There remains to consider the contention that the judgment of the state court is not binding because the present suit was commenced prior to the entry of that judgment. Plaintiffs, as has already been observed, actively participated in the proceedings in the county court until their attempted withdrawal March 29,1926, a period of nearly thirteen years. They therefore knew of the pendency of that proceeding. The present suit was commenced by them March 29; 1926. The county court of Adams county, Neb., and the United States District Court for the District of Nebraska had concurrent jurisdiction to determine the question of the heirship of the plaintiffs. The proceeding in the Nebraska court was first commenced and its judgment was first entered. But, even if there were some question as to whether the proceeding in the Nebraska court, ultimately culminating in the decree of distribution, was first commenced, there can be no question but that the decree was first entered, and we are of the view that that decree effectually barred plaintiffs’ right to any relief in this suit. Schuler v. Israel, 120 U. S. 506, 7 S. Ct. 648, 30 L. Ed. 707; Mitchell v. First National Bank, 180 U. S. 471, 21 S. Ct. 418, 45 L. Ed. 627; Hart Steel Co. v. Railroad Supply Co., 244 U. S. 294, 37 S. Ct. 506, 61 L. Ed. 1148; Keely et al. v. Ophir Hill Consol. Mining Co. et al. (C. C. A.) 169 F. 598, 601; Boatmen’s Bank of St. Louis v. Fritzlen (C. C. A.) 135 F; 650, 667.
As said by Judge Sanborn in Boatmen’s Bank of St. Louis v. Fritzlen, supra: “The jurisdiction of the two courts was concurrent. That of neither excluded that of the other to try the same issues between the same parties. It is not the final judgment in the first suit, but the first final judgment, although it may be in the second suit, that renders the issues in such a ease res adjudieata in the other court.”

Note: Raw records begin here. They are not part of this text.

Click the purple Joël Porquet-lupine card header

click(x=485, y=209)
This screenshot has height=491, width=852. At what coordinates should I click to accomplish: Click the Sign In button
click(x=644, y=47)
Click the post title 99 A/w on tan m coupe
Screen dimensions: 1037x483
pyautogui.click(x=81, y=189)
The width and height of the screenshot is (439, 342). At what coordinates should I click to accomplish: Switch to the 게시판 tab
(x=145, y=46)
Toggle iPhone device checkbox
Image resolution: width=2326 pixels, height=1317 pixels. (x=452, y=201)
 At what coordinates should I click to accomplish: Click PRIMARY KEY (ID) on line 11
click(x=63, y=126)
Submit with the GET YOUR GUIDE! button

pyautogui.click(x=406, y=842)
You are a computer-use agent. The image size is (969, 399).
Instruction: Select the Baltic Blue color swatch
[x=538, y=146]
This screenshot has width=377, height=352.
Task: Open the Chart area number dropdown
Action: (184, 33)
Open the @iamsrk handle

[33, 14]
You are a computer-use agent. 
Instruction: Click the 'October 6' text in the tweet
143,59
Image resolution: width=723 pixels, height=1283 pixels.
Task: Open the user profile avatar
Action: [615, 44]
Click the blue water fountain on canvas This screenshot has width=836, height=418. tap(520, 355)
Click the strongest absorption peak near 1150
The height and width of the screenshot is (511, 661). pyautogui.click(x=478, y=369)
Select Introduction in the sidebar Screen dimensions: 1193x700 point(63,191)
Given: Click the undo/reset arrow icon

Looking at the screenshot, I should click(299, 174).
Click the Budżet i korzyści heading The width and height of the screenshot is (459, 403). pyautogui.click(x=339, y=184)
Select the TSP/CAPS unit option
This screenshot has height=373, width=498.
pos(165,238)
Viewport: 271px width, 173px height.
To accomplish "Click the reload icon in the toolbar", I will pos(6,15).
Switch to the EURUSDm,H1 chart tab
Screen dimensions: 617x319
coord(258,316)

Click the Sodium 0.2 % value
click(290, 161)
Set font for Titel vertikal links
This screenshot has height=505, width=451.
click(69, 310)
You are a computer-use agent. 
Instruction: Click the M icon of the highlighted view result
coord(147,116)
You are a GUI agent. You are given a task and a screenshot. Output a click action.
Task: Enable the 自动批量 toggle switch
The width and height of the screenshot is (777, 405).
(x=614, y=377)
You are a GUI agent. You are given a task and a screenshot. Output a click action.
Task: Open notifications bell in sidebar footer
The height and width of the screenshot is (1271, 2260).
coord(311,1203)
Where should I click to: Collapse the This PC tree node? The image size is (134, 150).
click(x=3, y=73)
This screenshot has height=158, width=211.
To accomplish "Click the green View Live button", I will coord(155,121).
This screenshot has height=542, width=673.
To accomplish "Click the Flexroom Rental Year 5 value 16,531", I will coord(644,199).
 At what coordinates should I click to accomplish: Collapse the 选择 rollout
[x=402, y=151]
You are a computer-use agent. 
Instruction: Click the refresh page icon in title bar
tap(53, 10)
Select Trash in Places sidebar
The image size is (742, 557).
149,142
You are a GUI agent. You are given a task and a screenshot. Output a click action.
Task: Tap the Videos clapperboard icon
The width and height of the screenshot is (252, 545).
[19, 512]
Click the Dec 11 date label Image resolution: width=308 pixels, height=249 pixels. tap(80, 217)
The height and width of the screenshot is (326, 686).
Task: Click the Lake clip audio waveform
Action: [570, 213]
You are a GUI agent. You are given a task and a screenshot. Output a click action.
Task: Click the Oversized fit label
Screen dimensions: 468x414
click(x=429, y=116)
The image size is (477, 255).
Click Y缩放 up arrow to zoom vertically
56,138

Finding, as we do, that the judgment of the lower court on the merits of the controversy between the parties is amply sustained by the evidence, and being of the view that the plaintiffs are precluded by the final decree of distribution entered by the county court of Adams county, Neb., and affirmed both by the District Court and the Supreme Court of that state, it follows that the judgment appealed from should be, and is, affirmed.